→ Problem to solve: Every line containing "computer" should be copied out. Go through the entries and find them.

[Data extracts Boundary: Start]

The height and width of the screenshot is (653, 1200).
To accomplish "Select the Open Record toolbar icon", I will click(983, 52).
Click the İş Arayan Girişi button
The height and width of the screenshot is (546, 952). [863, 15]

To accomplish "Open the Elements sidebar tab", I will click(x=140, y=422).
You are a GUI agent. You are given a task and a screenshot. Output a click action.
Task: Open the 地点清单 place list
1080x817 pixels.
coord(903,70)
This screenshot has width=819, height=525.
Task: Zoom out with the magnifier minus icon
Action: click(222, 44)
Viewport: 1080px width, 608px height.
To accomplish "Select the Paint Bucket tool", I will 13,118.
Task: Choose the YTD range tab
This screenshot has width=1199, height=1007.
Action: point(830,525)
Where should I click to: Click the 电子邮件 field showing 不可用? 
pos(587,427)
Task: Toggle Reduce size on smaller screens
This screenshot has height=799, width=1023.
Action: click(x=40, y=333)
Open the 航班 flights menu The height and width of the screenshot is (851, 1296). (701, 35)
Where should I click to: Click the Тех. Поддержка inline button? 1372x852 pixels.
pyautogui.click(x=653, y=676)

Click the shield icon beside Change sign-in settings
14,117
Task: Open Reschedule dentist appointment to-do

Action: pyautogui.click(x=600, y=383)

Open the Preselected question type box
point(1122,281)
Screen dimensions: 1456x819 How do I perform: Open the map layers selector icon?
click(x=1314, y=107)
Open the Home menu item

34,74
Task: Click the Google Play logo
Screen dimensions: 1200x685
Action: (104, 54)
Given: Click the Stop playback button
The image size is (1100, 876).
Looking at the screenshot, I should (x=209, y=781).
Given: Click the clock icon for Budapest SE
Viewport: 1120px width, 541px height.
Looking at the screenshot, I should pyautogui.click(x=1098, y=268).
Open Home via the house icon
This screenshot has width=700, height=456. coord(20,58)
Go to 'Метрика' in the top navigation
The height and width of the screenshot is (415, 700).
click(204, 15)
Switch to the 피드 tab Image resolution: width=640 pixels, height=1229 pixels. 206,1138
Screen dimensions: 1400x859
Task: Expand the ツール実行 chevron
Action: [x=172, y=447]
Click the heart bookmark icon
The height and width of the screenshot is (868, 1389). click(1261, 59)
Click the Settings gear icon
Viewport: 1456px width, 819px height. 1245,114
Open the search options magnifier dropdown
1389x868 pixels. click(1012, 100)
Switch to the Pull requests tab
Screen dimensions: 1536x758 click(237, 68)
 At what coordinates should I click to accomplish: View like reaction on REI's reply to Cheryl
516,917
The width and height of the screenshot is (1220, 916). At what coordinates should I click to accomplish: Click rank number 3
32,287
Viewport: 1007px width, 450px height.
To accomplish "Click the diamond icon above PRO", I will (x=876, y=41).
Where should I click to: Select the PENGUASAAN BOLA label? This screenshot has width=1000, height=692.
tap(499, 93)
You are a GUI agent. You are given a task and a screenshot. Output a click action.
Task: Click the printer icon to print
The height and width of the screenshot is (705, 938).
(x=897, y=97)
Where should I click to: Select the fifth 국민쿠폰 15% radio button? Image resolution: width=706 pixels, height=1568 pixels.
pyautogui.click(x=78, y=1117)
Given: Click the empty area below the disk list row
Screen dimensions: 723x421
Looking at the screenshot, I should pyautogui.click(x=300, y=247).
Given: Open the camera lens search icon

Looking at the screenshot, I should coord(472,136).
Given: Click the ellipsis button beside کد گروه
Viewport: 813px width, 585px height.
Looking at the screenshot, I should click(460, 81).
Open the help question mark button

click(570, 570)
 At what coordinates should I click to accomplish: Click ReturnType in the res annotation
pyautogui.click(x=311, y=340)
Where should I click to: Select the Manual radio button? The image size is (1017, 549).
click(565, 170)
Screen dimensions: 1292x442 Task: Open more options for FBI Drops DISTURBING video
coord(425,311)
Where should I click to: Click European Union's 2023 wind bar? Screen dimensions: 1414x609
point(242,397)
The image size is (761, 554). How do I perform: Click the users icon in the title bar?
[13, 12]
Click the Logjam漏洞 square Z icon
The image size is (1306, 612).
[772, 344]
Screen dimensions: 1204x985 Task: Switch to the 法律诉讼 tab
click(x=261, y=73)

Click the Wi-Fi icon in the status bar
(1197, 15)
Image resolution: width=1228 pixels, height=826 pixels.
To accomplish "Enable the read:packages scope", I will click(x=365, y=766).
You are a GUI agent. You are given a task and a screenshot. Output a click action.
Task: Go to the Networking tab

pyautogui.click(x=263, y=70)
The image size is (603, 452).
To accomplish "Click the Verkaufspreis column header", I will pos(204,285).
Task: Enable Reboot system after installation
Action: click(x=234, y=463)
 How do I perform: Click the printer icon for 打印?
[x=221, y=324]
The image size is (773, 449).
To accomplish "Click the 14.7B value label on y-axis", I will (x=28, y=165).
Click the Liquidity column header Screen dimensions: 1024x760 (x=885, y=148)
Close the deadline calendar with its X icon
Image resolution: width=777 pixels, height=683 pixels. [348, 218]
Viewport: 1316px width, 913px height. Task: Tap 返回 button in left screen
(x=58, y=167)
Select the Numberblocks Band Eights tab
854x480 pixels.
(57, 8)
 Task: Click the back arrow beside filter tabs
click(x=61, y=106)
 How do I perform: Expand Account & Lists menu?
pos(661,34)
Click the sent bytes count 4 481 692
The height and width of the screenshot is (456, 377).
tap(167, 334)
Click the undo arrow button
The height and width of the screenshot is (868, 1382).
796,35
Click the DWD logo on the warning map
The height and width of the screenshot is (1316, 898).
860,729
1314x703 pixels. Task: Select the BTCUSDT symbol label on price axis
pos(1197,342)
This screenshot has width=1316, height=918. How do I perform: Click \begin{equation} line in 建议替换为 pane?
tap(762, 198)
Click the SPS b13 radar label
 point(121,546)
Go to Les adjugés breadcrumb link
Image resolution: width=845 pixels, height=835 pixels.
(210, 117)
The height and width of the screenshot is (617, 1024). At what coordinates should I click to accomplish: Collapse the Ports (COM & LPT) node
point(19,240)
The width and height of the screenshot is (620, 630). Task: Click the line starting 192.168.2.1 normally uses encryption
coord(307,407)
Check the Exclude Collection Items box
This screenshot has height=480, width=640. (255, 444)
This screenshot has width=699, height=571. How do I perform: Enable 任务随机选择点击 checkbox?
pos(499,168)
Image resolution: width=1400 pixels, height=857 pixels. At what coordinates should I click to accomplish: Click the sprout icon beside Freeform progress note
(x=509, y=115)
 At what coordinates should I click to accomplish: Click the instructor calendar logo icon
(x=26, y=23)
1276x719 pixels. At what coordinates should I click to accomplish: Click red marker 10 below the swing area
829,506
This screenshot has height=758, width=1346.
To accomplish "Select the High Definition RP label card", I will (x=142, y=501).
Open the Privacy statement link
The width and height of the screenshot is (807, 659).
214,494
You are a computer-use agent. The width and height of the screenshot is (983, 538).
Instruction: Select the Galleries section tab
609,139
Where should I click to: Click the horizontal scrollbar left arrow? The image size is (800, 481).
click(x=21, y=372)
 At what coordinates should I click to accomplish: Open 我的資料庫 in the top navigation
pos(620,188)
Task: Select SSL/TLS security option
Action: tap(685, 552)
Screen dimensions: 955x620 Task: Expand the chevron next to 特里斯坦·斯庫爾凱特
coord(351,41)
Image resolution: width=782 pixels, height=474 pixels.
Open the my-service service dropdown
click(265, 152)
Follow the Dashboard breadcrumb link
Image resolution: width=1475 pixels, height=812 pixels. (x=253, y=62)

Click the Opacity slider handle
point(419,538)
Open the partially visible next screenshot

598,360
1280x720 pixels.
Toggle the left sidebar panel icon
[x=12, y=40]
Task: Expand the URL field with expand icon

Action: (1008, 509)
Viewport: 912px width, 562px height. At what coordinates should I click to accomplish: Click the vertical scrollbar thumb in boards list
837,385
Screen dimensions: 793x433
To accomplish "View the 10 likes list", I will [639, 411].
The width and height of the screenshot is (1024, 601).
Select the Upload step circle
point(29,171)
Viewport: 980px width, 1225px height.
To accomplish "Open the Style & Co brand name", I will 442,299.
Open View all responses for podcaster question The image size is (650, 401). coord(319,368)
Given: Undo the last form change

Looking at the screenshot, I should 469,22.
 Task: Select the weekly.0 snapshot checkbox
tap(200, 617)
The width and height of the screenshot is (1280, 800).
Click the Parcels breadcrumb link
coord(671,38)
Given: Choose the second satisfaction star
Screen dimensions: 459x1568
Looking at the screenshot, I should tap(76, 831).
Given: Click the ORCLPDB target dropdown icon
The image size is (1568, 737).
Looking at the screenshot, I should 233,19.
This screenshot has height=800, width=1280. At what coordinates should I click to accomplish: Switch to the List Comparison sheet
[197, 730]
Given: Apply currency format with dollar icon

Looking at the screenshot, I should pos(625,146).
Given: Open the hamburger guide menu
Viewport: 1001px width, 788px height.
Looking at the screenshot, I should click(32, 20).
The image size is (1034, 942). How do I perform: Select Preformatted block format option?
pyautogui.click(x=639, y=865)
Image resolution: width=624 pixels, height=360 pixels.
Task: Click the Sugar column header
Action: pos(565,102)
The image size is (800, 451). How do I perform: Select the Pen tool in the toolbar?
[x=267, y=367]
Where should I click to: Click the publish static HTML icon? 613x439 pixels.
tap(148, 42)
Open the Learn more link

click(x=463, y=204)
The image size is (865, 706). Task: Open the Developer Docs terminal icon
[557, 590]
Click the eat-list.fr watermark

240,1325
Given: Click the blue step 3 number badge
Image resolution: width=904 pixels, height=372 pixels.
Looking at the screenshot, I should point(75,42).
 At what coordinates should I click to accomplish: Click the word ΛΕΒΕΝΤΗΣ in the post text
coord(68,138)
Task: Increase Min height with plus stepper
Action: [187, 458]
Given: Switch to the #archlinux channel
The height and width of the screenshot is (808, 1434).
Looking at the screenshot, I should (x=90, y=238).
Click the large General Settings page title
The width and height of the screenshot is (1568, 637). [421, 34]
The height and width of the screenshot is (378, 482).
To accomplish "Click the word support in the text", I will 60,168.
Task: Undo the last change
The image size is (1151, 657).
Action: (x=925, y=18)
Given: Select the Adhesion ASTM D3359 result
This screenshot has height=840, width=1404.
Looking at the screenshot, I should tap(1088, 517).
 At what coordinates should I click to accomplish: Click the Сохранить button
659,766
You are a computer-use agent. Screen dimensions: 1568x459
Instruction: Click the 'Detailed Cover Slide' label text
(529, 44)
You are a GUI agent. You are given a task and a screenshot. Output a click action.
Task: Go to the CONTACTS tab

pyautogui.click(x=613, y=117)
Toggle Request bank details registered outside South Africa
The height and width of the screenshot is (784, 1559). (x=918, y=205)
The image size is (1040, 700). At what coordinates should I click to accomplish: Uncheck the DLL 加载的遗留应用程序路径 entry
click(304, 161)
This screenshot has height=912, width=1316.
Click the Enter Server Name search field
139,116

[Data extracts Boundary: End]

→ Response area:
You are a computer-use agent. The width and height of the screenshot is (983, 538).
You are a computer-use agent. Screen dimensions: 1568x459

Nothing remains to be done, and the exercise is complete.